Offset effects both the starting point and stopping point of the search. The direction is always right to left. (The description wrongly says PHP searches left to right when offset is positive.)
Here’s how it works:
When offset is positive, PHP searches right to left from the end of haystack to offset. This ignores the left side of haystack.
When offset is negative, PHP searches right to left, starting offset bytes from the end, to the start of haystack.

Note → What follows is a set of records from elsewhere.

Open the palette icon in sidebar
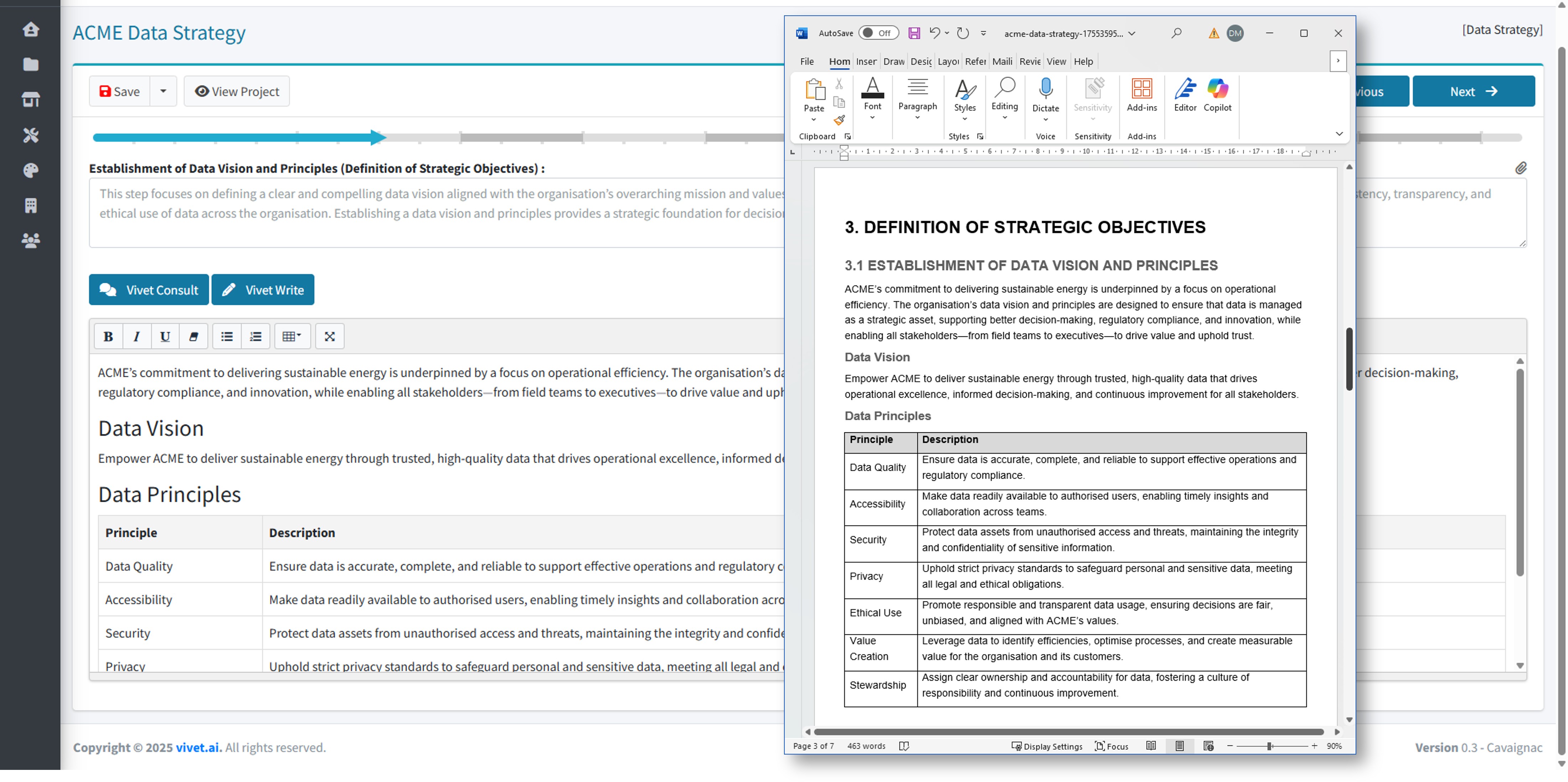 pos(30,170)
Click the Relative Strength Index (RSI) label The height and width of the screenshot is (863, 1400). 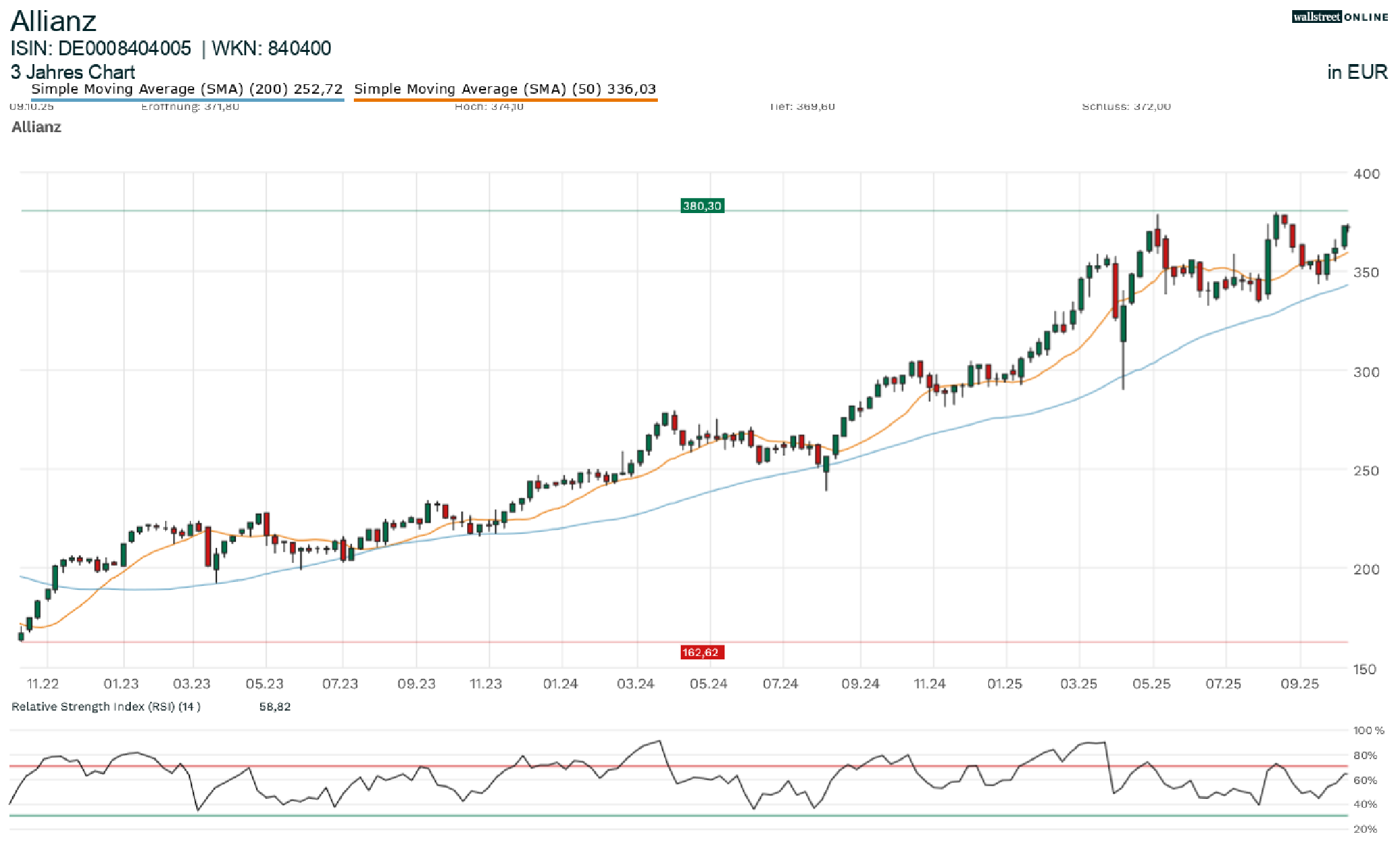[106, 707]
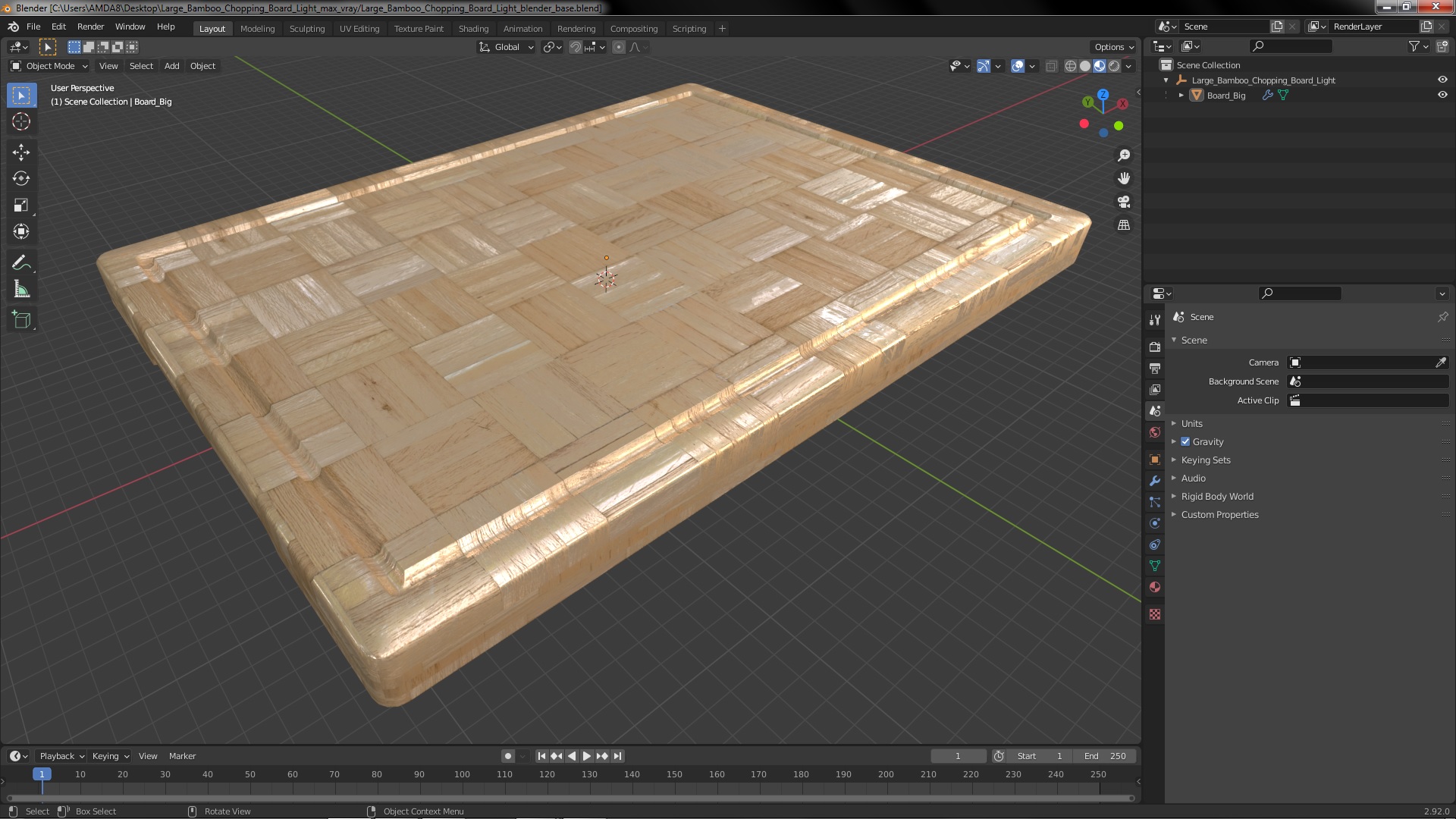
Task: Enable the Gravity checkbox
Action: click(x=1185, y=441)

This ignores the right side of haystack.
Example 1:
$foo = ‘aaaaaaaaaa’;
var_dump(strrpos($foo, 'a', 5));
Result: int(10)
Example 2:
$foo = "aaaaaa67890";
var_dump(strrpos($foo, 'a', 5));
Result: int(5)
Conclusion: When offset is positive, PHP searches right to left from the end of haystack.
Example 3:
$foo = "aaaaa567890";
var_dump(strrpos($foo, 'a', 5));
Result: bool(false)
Conclusion: When offset is positive, PHP stops searching at offset.
Example 4:
$foo = ‘aaaaaaaaaa’;
var_dump(strrpos($foo, 'a', -5));
Result: int(6)
Conclusion: When offset is negative, PHP searches right to left, starting offset bytes from the end.
Example 5:
$foo = "a234567890";
var_dump(strrpos($foo, 'a', -5));
Result: int(0)
Conclusion: When offset is negative, PHP searches right to left, all the way to the start of haystack.